Structural and evolutionary bioinformatics of the SPOUT superfamily of methyltransferases
1 Laboratory of Bioinformatics and Protein Engineering, International Institute of Molecular and Cell Biology in Warsaw, Trojdena 4 St., PL-02-109 Warsaw, Poland
2 Institute of Technical Biochemistry, Faculty of Biotechnology and Food Sciences, Technical University of Lodz, Stefanowskiego 4/10 St., PL- 90-924 Lodz, Poland
3 Institute of Biochemistry and Biophysics, Polish Academy of Sciences, Pawinskiego 5a St., PL-02-106 Warsaw, Poland
4 Institute of Molecular Biology and Biotechnology, Adam Mickiewicz University, Umultowska 89, PL-61-614 Poznan, Poland
BMC Bioinformatics 2007, 8:73 doi:10.1186/1471-2105-8-73Published: 5 March 2007
SPOUT methyltransferases (MTases) are a large class of S-adenosyl-L-methionine-dependent enzymes that exhibit an unusual alpha/beta fold with a very deep topological knot. In 2001, when no crystal structures were available for any of these proteins, Anantharaman, Koonin, and Aravind identified homology between SpoU and TrmD MTases and defined the SPOUT superfamily. Since then, multiple crystal structures of knotted MTases have been solved and numerous new homologous sequences appeared in the databases. However, no comprehensive comparative analysis of these proteins has been carried out to classify them based on structural and evolutionary criteria and to guide functional predictions.
We carried out extensive searches of databases of protein structures and sequences to collect all members of previously identified SPOUT MTases, and to identify previously unknown homologs. Based on sequence clustering, characterization of domain architecture, structure predictions and sequence/structure comparisons, we re-defined families within the SPOUT superfamily and predicted putative active sites and biochemical functions for the so far uncharacterized members. We have also delineated the common core of SPOUT MTases and inferred a multiple sequence alignment for the conserved knot region, from which we calculated the phylogenetic tree of the superfamily. We have also studied phylogenetic distribution of different families, and used this information to infer the evolutionary history of the SPOUT superfamily.
We present the first phylogenetic tree of the SPOUT superfamily since it was defined, together with a new scheme for its classification, and discussion about conservation of sequence and structure in different families, and their functional implications. We identified four protein families as new members of the SPOUT superfamily.
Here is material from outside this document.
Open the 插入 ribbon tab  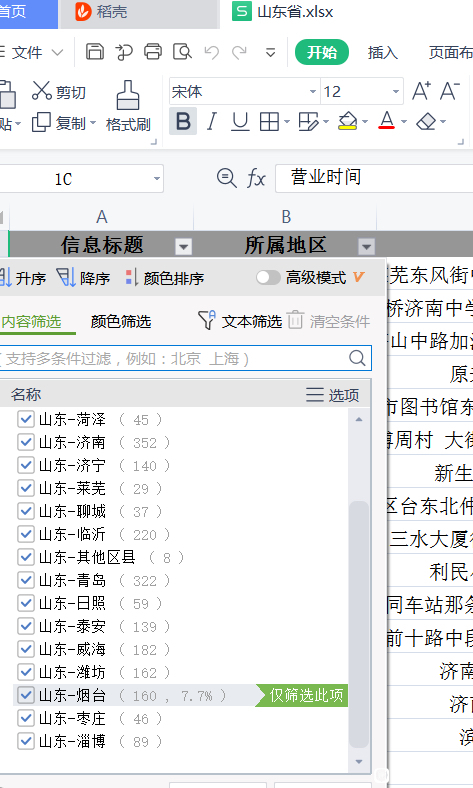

Three of these families are functionally uncharacterized (COG1772, COG1901, and COG4080), and one (COG1756 represented by Nep1p) has been already implicated in RNA metabolism, but its biochemical function has been unknown. Based on the inference of orthologous and paralogous relationships between all SPOUT families we propose that the Last Universal Common Ancestor (LUCA) of all extant organisms contained at least three SPOUT members, ancestors of contemporary RNA MTases that carry out m1G, m3U, and 2'O-ribose methylation, respectively. In this work we also speculate on the origin of the knot and propose possible 'unknotted' ancestors. The results of our analysis provide a comprehensive 'roadmap' for experimental characterization of SPOUT MTases and interpretation of functional studies in the light of sequence-structure relationships.